Revision as of 18:24, 3 January 2012

This article is about the river. For the neighbouring fields, see Gladden Fields.

The Gladden (called Sîr Ninglor "River Goldwater" by the Elves) was a short but important river of the Vales of Anduin. Beginning as two unnamed arms in the Hithaeglir, it flowed westwards to the Great River Anduin, which it met in a series of marshes called the Gladden Fields.

After the Last Alliance of Elves and Men, Isildur, heir of Elendil and bearer of the One Ring, was assailed by Orcs near the Gladden Fields, and the One Ring was lost here in the Gladden river.

Much later during the Third Age some Stoors lived near the streams of Gladden, and from them came Déagol who found the ring, was killed by Sméagol (Gollum), who long held the Ring.

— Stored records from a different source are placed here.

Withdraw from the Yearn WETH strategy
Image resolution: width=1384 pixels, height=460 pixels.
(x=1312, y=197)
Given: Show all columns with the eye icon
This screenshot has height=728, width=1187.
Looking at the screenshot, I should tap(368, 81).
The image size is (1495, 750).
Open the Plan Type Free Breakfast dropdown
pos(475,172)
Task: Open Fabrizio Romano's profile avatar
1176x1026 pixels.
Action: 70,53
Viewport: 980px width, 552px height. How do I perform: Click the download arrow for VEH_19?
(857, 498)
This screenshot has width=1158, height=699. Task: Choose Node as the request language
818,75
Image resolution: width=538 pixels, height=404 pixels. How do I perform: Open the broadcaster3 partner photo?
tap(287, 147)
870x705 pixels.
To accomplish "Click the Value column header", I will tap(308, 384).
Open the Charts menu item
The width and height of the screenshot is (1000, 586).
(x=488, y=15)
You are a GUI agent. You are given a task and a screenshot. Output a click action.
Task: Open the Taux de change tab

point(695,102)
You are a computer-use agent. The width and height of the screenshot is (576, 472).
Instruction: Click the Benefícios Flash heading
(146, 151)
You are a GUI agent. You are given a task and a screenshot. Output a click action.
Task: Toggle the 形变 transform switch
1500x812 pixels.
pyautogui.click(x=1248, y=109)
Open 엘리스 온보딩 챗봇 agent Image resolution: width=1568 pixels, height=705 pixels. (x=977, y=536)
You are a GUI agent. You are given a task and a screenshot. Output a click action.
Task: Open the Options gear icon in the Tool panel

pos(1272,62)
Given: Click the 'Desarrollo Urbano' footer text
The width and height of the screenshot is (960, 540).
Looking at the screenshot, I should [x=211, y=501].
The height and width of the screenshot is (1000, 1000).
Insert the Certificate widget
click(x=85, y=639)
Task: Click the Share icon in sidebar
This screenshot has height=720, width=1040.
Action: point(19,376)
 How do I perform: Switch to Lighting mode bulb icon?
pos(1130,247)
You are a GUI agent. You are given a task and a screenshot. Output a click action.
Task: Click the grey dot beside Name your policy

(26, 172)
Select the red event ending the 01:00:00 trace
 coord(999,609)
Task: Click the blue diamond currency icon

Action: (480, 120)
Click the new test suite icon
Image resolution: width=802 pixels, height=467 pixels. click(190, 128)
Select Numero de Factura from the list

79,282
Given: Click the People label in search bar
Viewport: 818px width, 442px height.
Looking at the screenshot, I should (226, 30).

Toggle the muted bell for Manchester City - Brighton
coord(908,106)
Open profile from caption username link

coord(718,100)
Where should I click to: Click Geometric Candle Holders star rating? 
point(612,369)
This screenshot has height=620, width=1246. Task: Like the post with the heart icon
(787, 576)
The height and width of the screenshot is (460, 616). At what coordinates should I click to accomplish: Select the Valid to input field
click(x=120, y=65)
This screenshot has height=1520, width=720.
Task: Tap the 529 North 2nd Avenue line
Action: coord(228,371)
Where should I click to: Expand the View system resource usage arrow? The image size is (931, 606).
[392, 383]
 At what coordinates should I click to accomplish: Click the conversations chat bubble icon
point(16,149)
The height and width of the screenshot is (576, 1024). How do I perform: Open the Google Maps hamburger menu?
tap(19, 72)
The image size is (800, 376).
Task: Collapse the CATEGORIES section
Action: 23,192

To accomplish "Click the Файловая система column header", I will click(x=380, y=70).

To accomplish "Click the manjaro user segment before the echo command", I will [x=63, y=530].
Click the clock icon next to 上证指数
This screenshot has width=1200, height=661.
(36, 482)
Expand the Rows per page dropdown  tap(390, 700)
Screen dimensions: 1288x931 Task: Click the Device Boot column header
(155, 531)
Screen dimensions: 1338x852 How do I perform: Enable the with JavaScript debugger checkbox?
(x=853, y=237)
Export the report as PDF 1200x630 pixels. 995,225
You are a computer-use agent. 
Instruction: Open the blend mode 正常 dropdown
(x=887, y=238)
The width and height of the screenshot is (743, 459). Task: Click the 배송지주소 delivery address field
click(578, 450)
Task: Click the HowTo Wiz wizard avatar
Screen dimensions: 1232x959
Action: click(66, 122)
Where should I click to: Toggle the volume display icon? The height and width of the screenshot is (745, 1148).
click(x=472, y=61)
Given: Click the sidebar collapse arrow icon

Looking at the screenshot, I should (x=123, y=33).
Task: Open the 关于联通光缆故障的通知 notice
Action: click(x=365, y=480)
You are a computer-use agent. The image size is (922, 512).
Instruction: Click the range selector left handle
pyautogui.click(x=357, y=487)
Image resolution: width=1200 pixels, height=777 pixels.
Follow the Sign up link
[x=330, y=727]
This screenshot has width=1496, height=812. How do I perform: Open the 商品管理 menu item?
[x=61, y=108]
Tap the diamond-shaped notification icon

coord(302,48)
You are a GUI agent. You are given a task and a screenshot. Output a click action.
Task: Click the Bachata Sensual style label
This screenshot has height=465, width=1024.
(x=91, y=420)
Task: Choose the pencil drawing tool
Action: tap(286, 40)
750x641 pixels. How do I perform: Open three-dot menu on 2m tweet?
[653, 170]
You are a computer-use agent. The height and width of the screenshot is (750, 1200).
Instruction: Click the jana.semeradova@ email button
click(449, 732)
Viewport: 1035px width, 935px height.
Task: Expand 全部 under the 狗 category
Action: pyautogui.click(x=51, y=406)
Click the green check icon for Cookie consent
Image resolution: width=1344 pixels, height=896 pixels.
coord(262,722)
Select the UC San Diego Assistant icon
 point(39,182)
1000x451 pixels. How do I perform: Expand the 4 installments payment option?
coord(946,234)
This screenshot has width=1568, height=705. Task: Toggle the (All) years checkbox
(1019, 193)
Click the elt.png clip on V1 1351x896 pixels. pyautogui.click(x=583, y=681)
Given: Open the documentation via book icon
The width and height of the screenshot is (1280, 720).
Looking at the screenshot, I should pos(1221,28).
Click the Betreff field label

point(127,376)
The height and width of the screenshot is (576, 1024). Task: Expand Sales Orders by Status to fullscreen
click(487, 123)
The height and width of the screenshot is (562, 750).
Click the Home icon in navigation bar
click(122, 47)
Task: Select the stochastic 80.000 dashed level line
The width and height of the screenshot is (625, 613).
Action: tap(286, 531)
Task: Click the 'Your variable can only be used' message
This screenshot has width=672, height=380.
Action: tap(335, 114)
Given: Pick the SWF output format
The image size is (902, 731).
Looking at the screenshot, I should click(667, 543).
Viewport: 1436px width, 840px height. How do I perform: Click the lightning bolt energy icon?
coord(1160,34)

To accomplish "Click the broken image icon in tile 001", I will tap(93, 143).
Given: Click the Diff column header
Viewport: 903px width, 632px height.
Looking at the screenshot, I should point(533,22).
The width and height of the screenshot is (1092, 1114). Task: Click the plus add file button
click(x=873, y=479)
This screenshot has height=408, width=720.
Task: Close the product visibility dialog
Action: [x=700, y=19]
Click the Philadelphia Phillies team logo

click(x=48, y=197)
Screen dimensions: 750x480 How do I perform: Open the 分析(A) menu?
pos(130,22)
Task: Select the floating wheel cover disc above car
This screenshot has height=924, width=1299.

Gollum eventually followed the stream up to its source, ending up in forgotten caves near Goblin-town.

Saruman searched the Gladden extensively during his search for the Ring, but never found the ring, although he seems to have found Isildur's remains.

Etymology

Gladden (From Old English glædene) is another name for the "flag" or "iris", now usually spelt gladdon.[1]

Sîr Ninglor is a Sindarin name meaning "River Water-gold", apparently consisting of sîr ("river"), nîn (pl. of nen ("water") + glaur ("gold").[2]

References

  1. J.R.R. Tolkien, "Nomenclature of The Lord of the Rings" in Wayne G. Hammond and Christina Scull (eds), The Lord of the Rings: A Reader's Companion, p. 771
  2. "Compound Sindarin Names in Middle-earth" , Tolkiendil.com (accessed 17 September 2014)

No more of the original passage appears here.